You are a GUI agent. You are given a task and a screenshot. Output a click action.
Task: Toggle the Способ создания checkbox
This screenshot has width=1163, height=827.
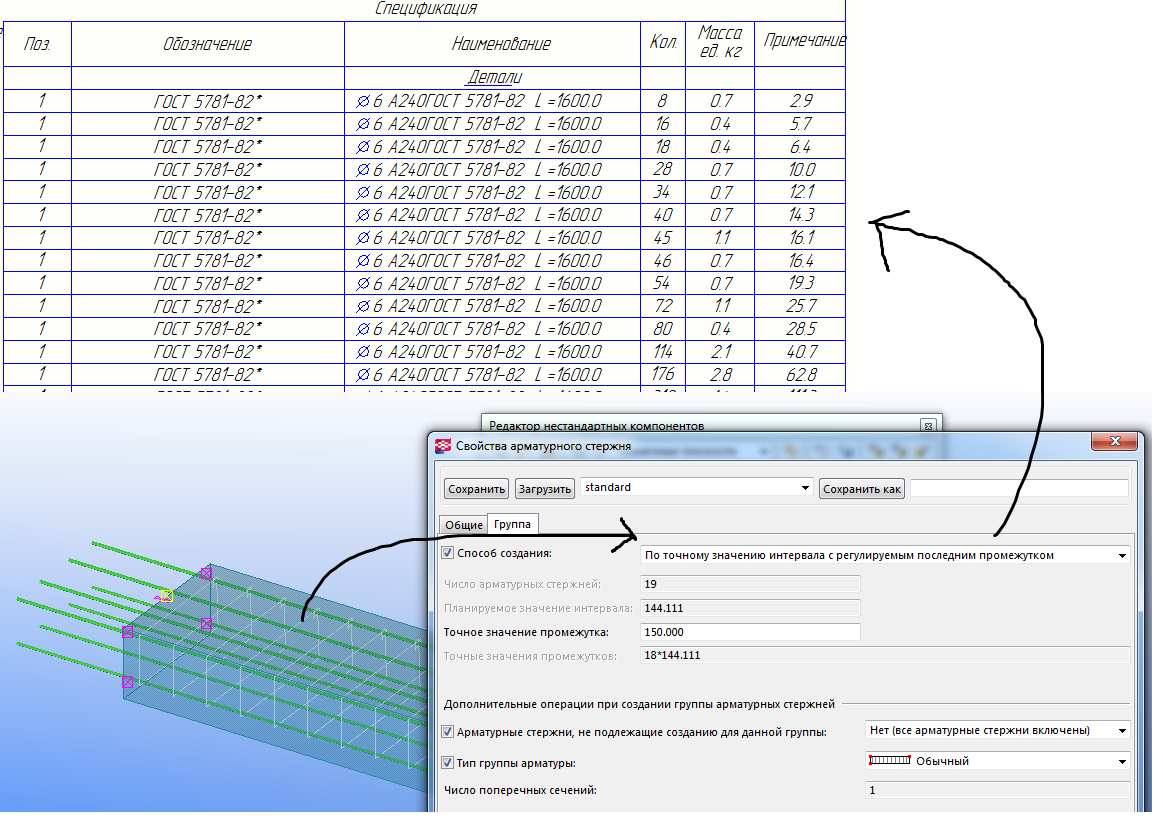pyautogui.click(x=447, y=553)
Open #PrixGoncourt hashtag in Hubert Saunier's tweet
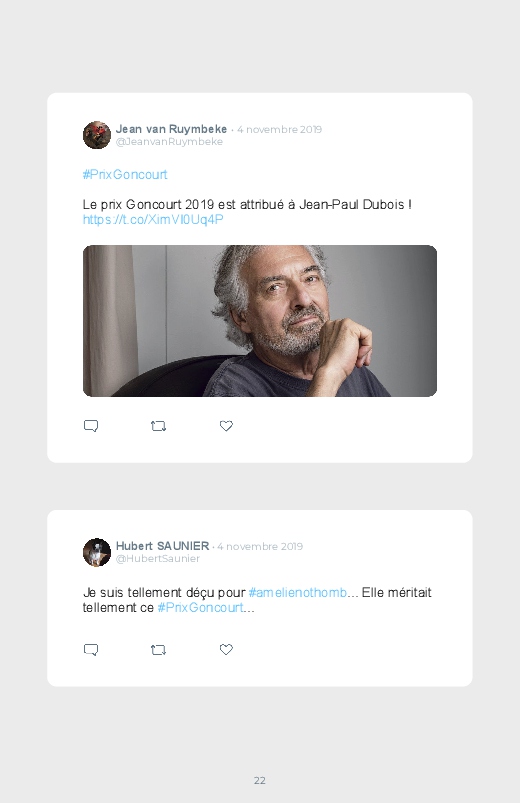Screen dimensions: 520x803 (200, 607)
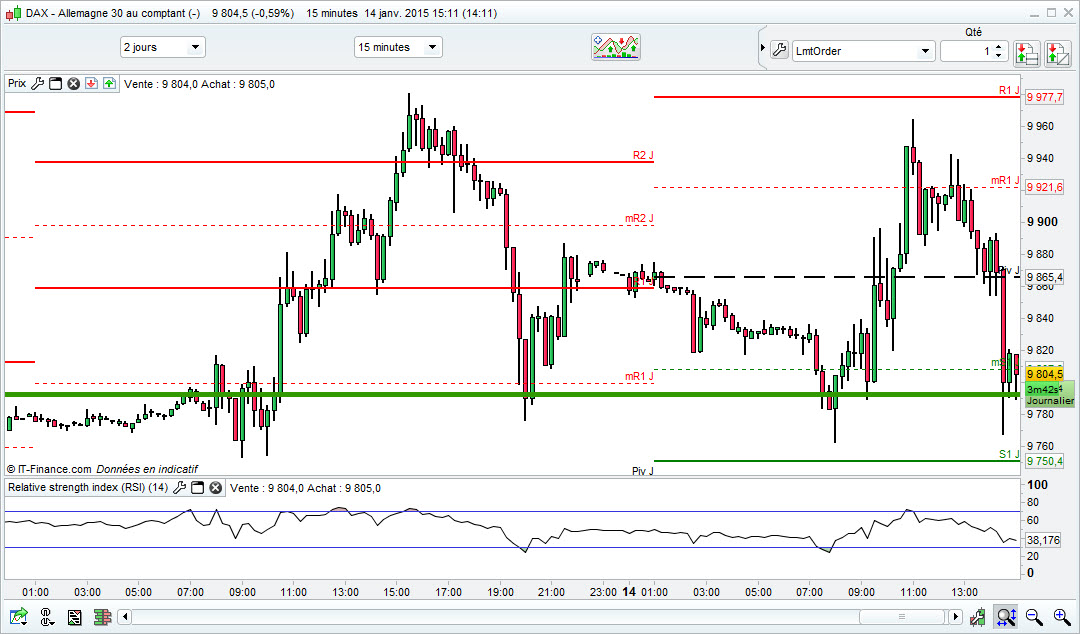1080x634 pixels.
Task: Open Prix panel wrench settings
Action: [x=37, y=83]
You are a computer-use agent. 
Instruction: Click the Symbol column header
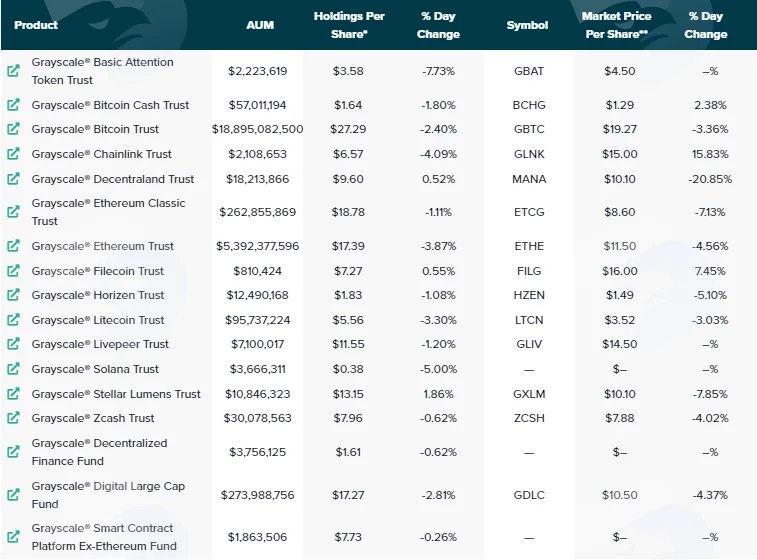click(x=527, y=25)
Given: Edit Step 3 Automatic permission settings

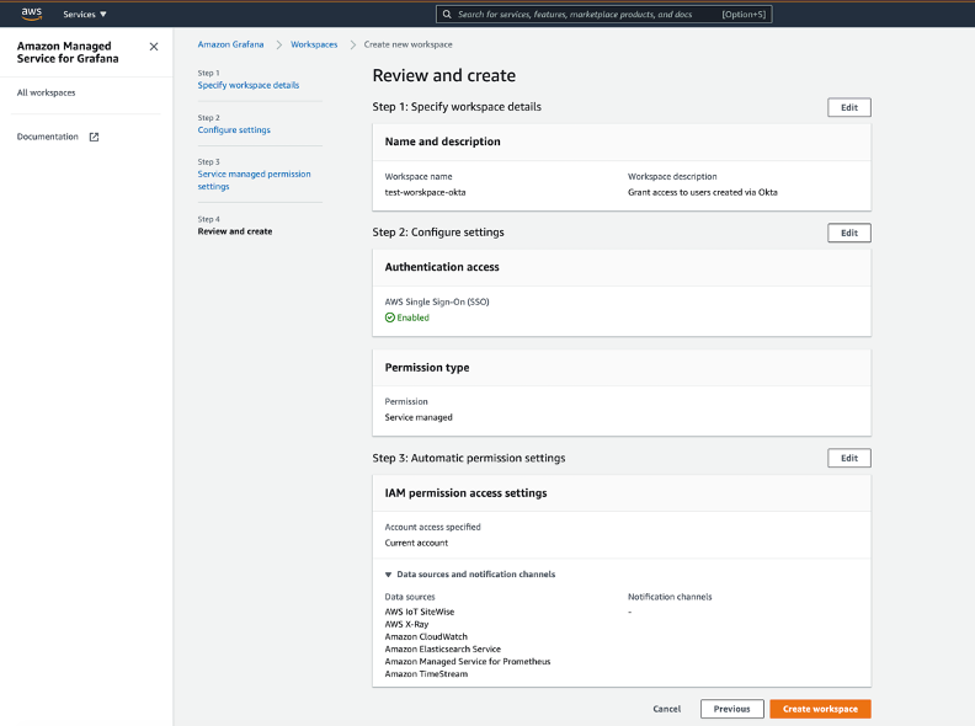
----
### Task
Wherever a line in the listing contains the word "agent", copy that line out.

### Solution for this task
You are a GUI agent. You are given a task and a screenshot. Output a click action.
You are a computer-use agent. 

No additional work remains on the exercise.